Important observations made by the court
- The court has held that the satisfaction of the President under Article 123 and of the Governor under Article 213 is not immune from judicial review. In case the apex court concludes that the President or the Governor was influenced by ulterior motives to promulgate the ordinance, such an act by the two constitutional authorities would amount to a fraud on their respective powers.
- The court also said that it would scrutinize whether the satisfaction of the President or the Governor to promulgate an ordinance was based on relevant material or whether it amounted to a “fraud on power or was actuated by an oblique motive.”
- The court also observed that it was obligatory for the government to place the ordinance before the legislative body for its approval and non-placement of ordinances before the Parliament and the State legislature would itself constitute a fraud on the constitution.
- Besides, re-promulgation defeats the constitutional scheme under which a limited power to frame ordinances has been conferred on the President and the Governors. The danger of re-promulgation lies in the threat which it poses to the sovereignty of Parliament and the state legislatures which have been constituted as primary law givers under the Constitution
- These observations were made by the court while dealing with the case related to the constitutionality of seven successive re-promulgations of the Bihar Non-Government Sanskrit Schools (Taking Over of Management and Control) Ordinance of 1989.

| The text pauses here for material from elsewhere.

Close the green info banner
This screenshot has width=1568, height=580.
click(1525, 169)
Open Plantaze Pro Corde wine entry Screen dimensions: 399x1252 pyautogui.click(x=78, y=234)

- The State government had approached the Supreme Court after the Patna High Court declared that repeated re-promulgation of the ordinances was unconstitutional after relying on the D.C. Wadhwa judgment on the dos and don’ts of promulgation of ordinances by another Constitution Bench of the Supreme Court in 1986.
- In the Dr. D.C. Wadhwa versus State of Bihar case, the Constitution Bench of the Supreme Court held that the Executive has no arbitrary right to promulgate ordinances.
- The apex court held that it is the right of every citizen to insist that he should be governed by laws made in accordance with the Constitution and not law made by the Executive in violation of the constitutional provisions.
What is Judicial review?
Judicial Review refers to the power of the judiciary to interpret the constitution and to declare any such law or order of the legislature and executive void, if it finds them in conflict the Constitution of India.